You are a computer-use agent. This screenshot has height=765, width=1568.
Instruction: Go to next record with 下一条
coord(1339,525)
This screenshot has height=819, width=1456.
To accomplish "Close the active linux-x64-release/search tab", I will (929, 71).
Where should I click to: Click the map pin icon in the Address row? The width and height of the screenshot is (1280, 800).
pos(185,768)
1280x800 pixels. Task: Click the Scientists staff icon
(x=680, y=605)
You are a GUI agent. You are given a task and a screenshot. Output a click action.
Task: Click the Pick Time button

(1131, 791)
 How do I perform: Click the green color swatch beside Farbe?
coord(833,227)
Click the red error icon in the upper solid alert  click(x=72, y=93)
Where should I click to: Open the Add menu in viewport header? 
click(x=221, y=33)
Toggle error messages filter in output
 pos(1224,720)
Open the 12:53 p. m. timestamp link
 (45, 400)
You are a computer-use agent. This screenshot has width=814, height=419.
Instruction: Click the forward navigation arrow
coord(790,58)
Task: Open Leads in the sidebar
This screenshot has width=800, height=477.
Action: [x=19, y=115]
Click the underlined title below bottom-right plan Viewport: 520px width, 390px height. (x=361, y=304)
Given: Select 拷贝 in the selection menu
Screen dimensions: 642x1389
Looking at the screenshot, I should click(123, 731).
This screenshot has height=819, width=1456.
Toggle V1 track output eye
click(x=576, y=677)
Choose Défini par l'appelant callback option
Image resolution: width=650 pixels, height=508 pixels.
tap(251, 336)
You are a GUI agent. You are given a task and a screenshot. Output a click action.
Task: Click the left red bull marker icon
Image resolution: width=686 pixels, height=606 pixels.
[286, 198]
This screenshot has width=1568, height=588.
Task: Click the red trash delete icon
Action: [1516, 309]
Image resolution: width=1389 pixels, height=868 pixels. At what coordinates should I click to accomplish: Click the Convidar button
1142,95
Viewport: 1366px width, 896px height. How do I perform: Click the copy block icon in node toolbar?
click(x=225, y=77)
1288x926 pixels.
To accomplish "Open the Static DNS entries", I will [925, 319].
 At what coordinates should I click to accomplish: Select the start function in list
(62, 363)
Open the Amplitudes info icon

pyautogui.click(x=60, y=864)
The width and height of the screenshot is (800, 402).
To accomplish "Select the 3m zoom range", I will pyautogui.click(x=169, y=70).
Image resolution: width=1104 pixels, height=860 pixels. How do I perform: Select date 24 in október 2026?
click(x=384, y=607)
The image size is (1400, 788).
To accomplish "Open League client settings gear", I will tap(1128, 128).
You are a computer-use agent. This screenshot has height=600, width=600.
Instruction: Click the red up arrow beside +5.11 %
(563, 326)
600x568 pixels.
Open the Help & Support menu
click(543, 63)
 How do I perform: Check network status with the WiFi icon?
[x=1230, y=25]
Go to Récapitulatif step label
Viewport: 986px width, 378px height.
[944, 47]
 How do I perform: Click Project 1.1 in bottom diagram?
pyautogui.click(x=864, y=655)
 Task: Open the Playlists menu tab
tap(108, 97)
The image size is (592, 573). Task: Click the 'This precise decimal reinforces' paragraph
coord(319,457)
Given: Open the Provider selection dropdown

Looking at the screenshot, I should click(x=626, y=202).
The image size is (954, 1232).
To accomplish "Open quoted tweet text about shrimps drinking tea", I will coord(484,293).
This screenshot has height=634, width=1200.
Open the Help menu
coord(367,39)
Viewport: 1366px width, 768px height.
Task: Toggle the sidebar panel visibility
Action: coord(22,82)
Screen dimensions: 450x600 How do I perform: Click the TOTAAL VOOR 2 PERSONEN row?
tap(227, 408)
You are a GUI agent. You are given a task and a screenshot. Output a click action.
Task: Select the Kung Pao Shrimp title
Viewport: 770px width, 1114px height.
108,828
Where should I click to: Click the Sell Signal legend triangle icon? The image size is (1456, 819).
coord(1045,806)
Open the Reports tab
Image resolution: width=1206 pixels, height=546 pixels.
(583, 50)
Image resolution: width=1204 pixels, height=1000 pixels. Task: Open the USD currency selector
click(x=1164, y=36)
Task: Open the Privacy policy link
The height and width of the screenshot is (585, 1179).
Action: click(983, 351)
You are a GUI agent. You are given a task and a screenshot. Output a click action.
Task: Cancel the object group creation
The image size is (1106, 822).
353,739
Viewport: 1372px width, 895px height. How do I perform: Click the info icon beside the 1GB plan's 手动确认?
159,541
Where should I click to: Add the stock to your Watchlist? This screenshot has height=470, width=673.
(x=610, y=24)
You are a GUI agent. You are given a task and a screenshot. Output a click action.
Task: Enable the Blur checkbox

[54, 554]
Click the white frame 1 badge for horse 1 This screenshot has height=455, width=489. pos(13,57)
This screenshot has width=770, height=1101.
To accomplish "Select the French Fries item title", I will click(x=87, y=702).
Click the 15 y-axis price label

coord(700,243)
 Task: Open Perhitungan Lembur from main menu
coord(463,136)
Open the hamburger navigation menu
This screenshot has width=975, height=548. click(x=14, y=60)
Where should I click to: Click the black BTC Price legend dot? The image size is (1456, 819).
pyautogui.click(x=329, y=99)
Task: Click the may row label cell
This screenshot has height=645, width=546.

What you have to do: Revise all of the records above by replacing each occurrence of "GUI agent" with "interface agent". Leave every other part of the records unchanged.

Response for this exercise:
You are a computer-use agent. This screenshot has height=765, width=1568.
Instruction: Go to next record with 下一条
coord(1339,525)
This screenshot has height=819, width=1456.
To accomplish "Close the active linux-x64-release/search tab", I will (929, 71).
Where should I click to: Click the map pin icon in the Address row? The width and height of the screenshot is (1280, 800).
pos(185,768)
1280x800 pixels. Task: Click the Scientists staff icon
(x=680, y=605)
You are a interface agent. You are given a task and a screenshot. Output a click action.
Task: Click the Pick Time button

(1131, 791)
 How do I perform: Click the green color swatch beside Farbe?
coord(833,227)
Click the red error icon in the upper solid alert  click(x=72, y=93)
Where should I click to: Open the Add menu in viewport header? 
click(x=221, y=33)
Toggle error messages filter in output
 pos(1224,720)
Open the 12:53 p. m. timestamp link
 (45, 400)
You are a computer-use agent. This screenshot has width=814, height=419.
Instruction: Click the forward navigation arrow
coord(790,58)
Task: Open Leads in the sidebar
This screenshot has width=800, height=477.
Action: [x=19, y=115]
Click the underlined title below bottom-right plan Viewport: 520px width, 390px height. (x=361, y=304)
Given: Select 拷贝 in the selection menu
Screen dimensions: 642x1389
Looking at the screenshot, I should click(123, 731).
This screenshot has height=819, width=1456.
Toggle V1 track output eye
click(x=576, y=677)
Choose Défini par l'appelant callback option
Image resolution: width=650 pixels, height=508 pixels.
tap(251, 336)
You are a interface agent. You are given a task and a screenshot. Output a click action.
Task: Click the left red bull marker icon
Image resolution: width=686 pixels, height=606 pixels.
[286, 198]
This screenshot has width=1568, height=588.
Task: Click the red trash delete icon
Action: [1516, 309]
Image resolution: width=1389 pixels, height=868 pixels. At what coordinates should I click to accomplish: Click the Convidar button
1142,95
Viewport: 1366px width, 896px height. How do I perform: Click the copy block icon in node toolbar?
click(x=225, y=77)
1288x926 pixels.
To accomplish "Open the Static DNS entries", I will [925, 319].
 At what coordinates should I click to accomplish: Select the start function in list
(62, 363)
Open the Amplitudes info icon

pyautogui.click(x=60, y=864)
The width and height of the screenshot is (800, 402).
To accomplish "Select the 3m zoom range", I will pyautogui.click(x=169, y=70).
Image resolution: width=1104 pixels, height=860 pixels. How do I perform: Select date 24 in október 2026?
click(x=384, y=607)
The image size is (1400, 788).
To accomplish "Open League client settings gear", I will tap(1128, 128).
You are a computer-use agent. This screenshot has height=600, width=600.
Instruction: Click the red up arrow beside +5.11 %
(563, 326)
600x568 pixels.
Open the Help & Support menu
click(543, 63)
 How do I perform: Check network status with the WiFi icon?
[x=1230, y=25]
Go to Récapitulatif step label
Viewport: 986px width, 378px height.
[944, 47]
 How do I perform: Click Project 1.1 in bottom diagram?
pyautogui.click(x=864, y=655)
 Task: Open the Playlists menu tab
tap(108, 97)
The image size is (592, 573). Task: Click the 'This precise decimal reinforces' paragraph
coord(319,457)
Given: Open the Provider selection dropdown

Looking at the screenshot, I should click(x=626, y=202).
The image size is (954, 1232).
To accomplish "Open quoted tweet text about shrimps drinking tea", I will coord(484,293).
This screenshot has height=634, width=1200.
Open the Help menu
coord(367,39)
Viewport: 1366px width, 768px height.
Task: Toggle the sidebar panel visibility
Action: coord(22,82)
Screen dimensions: 450x600 How do I perform: Click the TOTAAL VOOR 2 PERSONEN row?
tap(227, 408)
You are a interface agent. You are given a task and a screenshot. Output a click action.
Task: Select the Kung Pao Shrimp title
Viewport: 770px width, 1114px height.
108,828
Where should I click to: Click the Sell Signal legend triangle icon? The image size is (1456, 819).
coord(1045,806)
Open the Reports tab
Image resolution: width=1206 pixels, height=546 pixels.
(583, 50)
Image resolution: width=1204 pixels, height=1000 pixels. Task: Open the USD currency selector
click(x=1164, y=36)
Task: Open the Privacy policy link
The height and width of the screenshot is (585, 1179).
Action: click(983, 351)
You are a interface agent. You are given a task and a screenshot. Output a click action.
Task: Cancel the object group creation
The image size is (1106, 822).
353,739
Viewport: 1372px width, 895px height. How do I perform: Click the info icon beside the 1GB plan's 手动确认?
159,541
Where should I click to: Add the stock to your Watchlist? This screenshot has height=470, width=673.
(x=610, y=24)
You are a interface agent. You are given a task and a screenshot. Output a click action.
Task: Enable the Blur checkbox

[54, 554]
Click the white frame 1 badge for horse 1 This screenshot has height=455, width=489. pos(13,57)
This screenshot has width=770, height=1101.
To accomplish "Select the French Fries item title", I will click(x=87, y=702).
Click the 15 y-axis price label

coord(700,243)
 Task: Open Perhitungan Lembur from main menu
coord(463,136)
Open the hamburger navigation menu
This screenshot has width=975, height=548. click(x=14, y=60)
Where should I click to: Click the black BTC Price legend dot? The image size is (1456, 819).
pyautogui.click(x=329, y=99)
Task: Click the may row label cell
This screenshot has height=645, width=546.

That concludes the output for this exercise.